- **What needs to be done**: Set down every line from the one with "Viewport: 1568px width, 750px height." to the end of the entries, both ends included, exactly as it reads and without pictures.

(Data entries)
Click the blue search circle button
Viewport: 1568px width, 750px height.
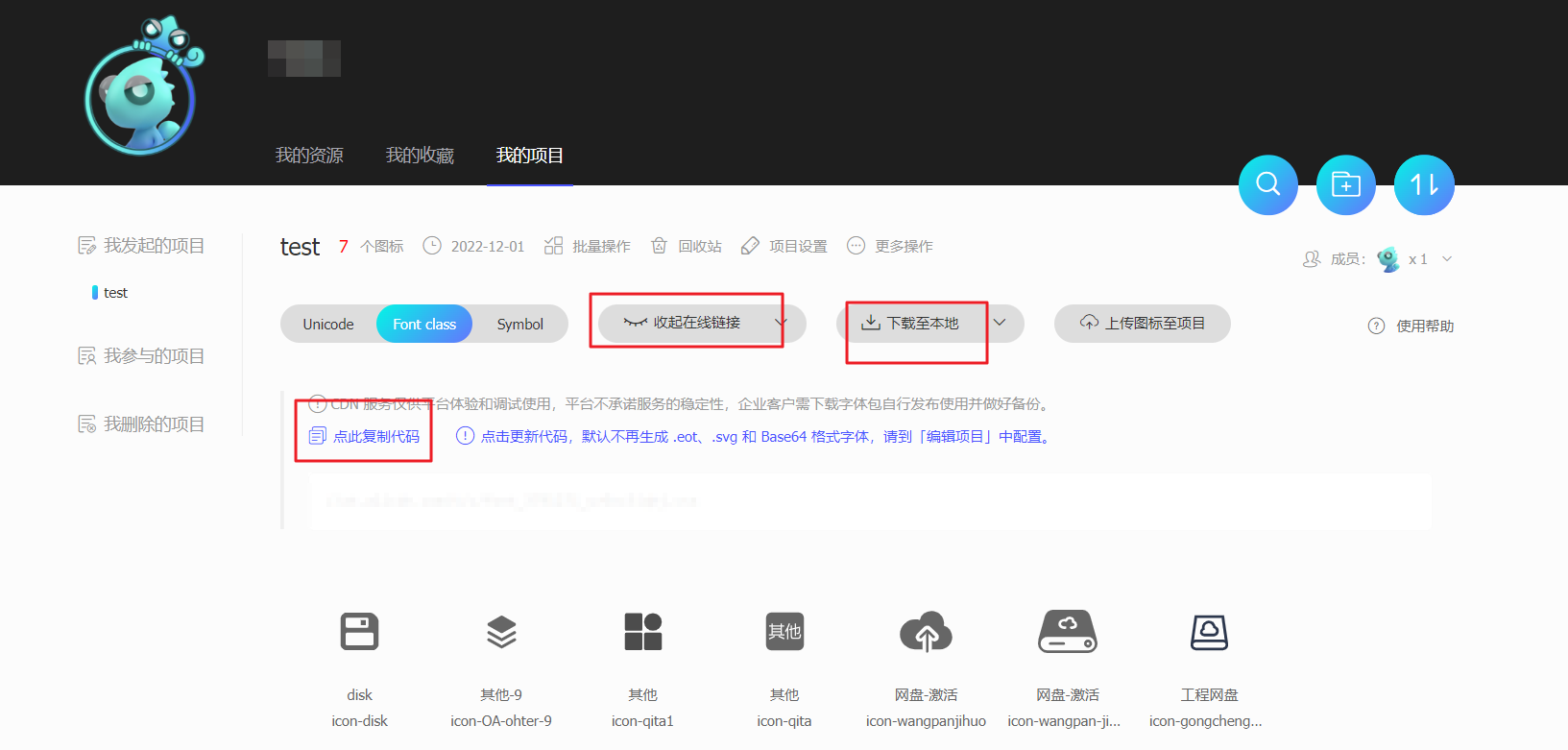point(1267,184)
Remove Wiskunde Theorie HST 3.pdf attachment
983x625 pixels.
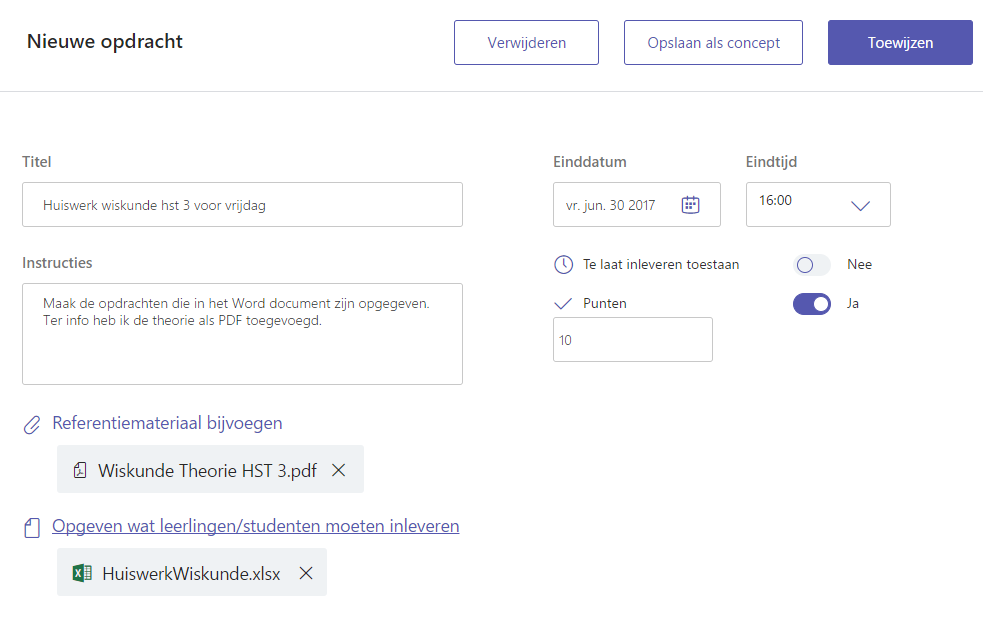[339, 470]
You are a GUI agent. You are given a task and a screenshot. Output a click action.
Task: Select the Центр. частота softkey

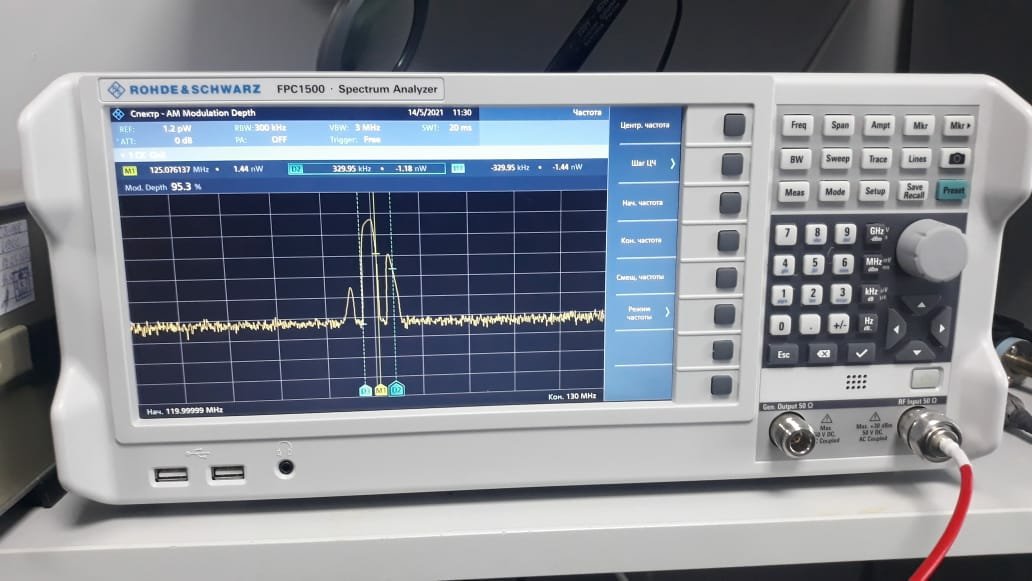pos(643,125)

- **Solution to this exercise**:
Viewport: 1568px width, 750px height.
point(1267,184)
Remove Wiskunde Theorie HST 3.pdf attachment
983x625 pixels.
[339, 470]
You are a GUI agent. You are given a task and a screenshot. Output a click action.
Task: Select the Центр. частота softkey

pos(643,125)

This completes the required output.